● **Task directions**: Provide nothing except how many lines of the data contain the word "computer".

● **Collected data**:
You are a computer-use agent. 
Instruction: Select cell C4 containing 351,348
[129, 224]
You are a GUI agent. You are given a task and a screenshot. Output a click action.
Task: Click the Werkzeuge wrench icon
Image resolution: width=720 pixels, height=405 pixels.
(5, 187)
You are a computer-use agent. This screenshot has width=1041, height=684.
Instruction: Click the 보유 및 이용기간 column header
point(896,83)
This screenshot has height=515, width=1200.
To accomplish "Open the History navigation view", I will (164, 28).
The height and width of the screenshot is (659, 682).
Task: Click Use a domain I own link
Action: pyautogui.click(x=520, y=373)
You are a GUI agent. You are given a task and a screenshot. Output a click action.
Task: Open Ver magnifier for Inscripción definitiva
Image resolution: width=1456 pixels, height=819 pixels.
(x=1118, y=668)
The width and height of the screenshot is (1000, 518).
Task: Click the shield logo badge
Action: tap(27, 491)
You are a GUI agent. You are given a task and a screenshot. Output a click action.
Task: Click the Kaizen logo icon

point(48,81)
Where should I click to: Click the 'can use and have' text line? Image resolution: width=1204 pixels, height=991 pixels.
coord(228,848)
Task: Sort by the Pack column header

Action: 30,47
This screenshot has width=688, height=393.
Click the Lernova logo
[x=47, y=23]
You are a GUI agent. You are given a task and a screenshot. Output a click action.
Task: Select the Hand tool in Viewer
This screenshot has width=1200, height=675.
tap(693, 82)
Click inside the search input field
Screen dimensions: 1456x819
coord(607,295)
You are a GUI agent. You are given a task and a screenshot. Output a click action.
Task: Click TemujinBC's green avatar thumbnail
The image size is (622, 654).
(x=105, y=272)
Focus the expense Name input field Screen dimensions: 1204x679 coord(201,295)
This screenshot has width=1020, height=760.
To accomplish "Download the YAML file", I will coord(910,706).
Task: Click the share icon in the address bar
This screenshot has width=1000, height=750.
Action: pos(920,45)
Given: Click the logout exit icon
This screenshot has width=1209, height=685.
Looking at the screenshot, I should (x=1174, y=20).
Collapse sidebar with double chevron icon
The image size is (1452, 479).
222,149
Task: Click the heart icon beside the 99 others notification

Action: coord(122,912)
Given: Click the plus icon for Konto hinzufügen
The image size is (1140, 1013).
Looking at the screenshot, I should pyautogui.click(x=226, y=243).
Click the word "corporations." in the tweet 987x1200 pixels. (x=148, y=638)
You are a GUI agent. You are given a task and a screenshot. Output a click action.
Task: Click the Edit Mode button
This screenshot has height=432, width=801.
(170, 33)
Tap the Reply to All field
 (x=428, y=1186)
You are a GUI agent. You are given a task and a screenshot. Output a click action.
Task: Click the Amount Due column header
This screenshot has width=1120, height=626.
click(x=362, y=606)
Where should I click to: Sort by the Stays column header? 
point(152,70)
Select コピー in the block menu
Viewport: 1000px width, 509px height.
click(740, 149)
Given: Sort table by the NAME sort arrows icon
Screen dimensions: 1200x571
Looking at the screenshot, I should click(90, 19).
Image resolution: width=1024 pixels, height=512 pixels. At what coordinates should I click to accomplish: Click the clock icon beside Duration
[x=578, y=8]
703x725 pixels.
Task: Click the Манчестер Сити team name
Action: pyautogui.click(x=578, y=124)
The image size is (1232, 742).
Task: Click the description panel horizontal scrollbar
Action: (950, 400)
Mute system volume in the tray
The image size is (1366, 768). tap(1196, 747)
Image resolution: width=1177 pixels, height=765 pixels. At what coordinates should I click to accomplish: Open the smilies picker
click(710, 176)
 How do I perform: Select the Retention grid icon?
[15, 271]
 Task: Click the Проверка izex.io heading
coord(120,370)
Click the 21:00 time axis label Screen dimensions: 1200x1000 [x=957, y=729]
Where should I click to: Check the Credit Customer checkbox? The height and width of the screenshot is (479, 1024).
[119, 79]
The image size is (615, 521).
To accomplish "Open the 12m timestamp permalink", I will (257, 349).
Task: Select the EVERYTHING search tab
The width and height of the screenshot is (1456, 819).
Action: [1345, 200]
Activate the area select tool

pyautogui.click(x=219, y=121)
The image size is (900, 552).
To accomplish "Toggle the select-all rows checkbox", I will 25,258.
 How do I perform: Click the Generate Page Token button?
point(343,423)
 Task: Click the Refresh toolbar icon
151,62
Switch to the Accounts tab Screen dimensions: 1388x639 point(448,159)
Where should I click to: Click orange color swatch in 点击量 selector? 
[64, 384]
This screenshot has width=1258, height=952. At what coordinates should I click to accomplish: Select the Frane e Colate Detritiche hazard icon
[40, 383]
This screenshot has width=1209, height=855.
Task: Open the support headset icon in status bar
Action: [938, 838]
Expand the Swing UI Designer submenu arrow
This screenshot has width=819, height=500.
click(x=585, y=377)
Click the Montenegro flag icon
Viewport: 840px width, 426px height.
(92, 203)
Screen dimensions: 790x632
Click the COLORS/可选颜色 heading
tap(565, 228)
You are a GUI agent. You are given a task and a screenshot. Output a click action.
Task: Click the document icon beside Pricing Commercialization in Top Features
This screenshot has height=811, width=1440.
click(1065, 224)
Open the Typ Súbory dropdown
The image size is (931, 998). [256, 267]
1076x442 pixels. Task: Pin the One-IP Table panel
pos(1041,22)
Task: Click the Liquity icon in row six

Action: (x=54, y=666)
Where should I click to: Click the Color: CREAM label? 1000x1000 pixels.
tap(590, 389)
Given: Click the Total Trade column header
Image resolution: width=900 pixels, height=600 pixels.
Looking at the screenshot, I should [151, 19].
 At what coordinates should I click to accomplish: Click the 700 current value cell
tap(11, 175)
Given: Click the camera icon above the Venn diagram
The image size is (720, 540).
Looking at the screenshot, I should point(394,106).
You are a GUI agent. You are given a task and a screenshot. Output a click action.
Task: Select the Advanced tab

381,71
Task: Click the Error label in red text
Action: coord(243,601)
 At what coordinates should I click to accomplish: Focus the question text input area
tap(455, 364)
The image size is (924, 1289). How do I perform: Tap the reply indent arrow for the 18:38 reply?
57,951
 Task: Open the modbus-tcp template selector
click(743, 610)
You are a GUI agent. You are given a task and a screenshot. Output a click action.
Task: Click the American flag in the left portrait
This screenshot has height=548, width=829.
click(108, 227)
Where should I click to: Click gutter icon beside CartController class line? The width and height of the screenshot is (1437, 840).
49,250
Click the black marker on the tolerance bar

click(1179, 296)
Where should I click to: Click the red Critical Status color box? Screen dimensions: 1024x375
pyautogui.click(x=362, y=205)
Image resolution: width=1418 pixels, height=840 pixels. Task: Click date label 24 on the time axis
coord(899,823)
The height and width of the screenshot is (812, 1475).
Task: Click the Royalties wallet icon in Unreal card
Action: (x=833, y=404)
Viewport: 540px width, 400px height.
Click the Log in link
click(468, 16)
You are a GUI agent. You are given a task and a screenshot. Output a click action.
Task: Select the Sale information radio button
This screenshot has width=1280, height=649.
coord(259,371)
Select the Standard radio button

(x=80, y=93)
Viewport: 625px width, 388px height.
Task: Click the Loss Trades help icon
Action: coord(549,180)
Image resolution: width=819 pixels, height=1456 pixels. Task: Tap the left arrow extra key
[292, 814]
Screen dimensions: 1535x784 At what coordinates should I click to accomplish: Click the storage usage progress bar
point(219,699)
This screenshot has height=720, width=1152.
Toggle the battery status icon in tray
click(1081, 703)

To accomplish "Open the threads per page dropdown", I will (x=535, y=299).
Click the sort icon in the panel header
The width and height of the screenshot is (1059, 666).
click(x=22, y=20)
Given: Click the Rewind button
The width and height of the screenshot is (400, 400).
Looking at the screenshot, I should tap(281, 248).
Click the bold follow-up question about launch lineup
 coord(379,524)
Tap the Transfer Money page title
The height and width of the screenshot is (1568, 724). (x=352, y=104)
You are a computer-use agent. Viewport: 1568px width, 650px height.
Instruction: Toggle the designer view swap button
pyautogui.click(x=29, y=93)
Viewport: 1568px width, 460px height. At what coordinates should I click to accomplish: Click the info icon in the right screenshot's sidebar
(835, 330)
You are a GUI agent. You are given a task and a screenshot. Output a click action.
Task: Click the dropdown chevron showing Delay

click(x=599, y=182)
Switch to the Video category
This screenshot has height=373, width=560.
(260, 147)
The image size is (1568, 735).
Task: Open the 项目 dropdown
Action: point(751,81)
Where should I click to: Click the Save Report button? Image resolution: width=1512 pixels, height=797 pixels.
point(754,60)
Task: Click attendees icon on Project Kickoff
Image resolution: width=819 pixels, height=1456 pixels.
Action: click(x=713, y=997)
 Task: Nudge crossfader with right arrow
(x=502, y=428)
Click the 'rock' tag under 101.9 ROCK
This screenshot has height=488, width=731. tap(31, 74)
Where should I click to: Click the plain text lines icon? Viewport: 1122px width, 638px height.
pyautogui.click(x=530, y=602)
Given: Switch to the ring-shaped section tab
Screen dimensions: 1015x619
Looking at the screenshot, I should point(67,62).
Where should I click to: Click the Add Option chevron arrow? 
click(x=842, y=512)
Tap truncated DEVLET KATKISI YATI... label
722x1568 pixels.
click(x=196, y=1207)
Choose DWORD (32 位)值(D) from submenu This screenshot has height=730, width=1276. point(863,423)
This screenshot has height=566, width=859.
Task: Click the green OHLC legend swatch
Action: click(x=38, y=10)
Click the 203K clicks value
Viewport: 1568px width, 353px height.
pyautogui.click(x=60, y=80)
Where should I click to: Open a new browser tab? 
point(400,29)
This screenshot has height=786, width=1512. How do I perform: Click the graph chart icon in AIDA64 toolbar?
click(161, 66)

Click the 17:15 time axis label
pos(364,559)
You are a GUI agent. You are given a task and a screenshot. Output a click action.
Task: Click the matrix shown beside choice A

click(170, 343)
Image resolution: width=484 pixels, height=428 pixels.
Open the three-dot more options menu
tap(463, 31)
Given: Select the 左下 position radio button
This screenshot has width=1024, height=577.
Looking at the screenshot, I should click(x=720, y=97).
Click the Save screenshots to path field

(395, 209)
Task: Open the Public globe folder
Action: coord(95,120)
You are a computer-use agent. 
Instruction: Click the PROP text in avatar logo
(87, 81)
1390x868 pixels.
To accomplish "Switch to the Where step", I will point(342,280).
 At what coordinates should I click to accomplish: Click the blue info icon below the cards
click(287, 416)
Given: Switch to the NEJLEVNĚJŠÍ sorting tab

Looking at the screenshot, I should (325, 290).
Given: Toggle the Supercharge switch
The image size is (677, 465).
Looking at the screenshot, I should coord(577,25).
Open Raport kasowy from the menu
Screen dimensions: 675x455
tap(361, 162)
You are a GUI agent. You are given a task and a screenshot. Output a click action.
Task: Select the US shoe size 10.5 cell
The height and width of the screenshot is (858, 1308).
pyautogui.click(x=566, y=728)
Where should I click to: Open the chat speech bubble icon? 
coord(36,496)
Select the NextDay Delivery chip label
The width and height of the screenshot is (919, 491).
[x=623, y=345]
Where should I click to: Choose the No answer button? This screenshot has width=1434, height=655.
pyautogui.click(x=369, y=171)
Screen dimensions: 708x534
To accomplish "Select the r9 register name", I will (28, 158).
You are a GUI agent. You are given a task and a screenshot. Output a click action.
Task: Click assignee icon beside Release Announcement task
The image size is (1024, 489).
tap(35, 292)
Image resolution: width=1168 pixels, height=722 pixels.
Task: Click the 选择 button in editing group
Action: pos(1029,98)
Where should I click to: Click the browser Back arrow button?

● **Result**: 4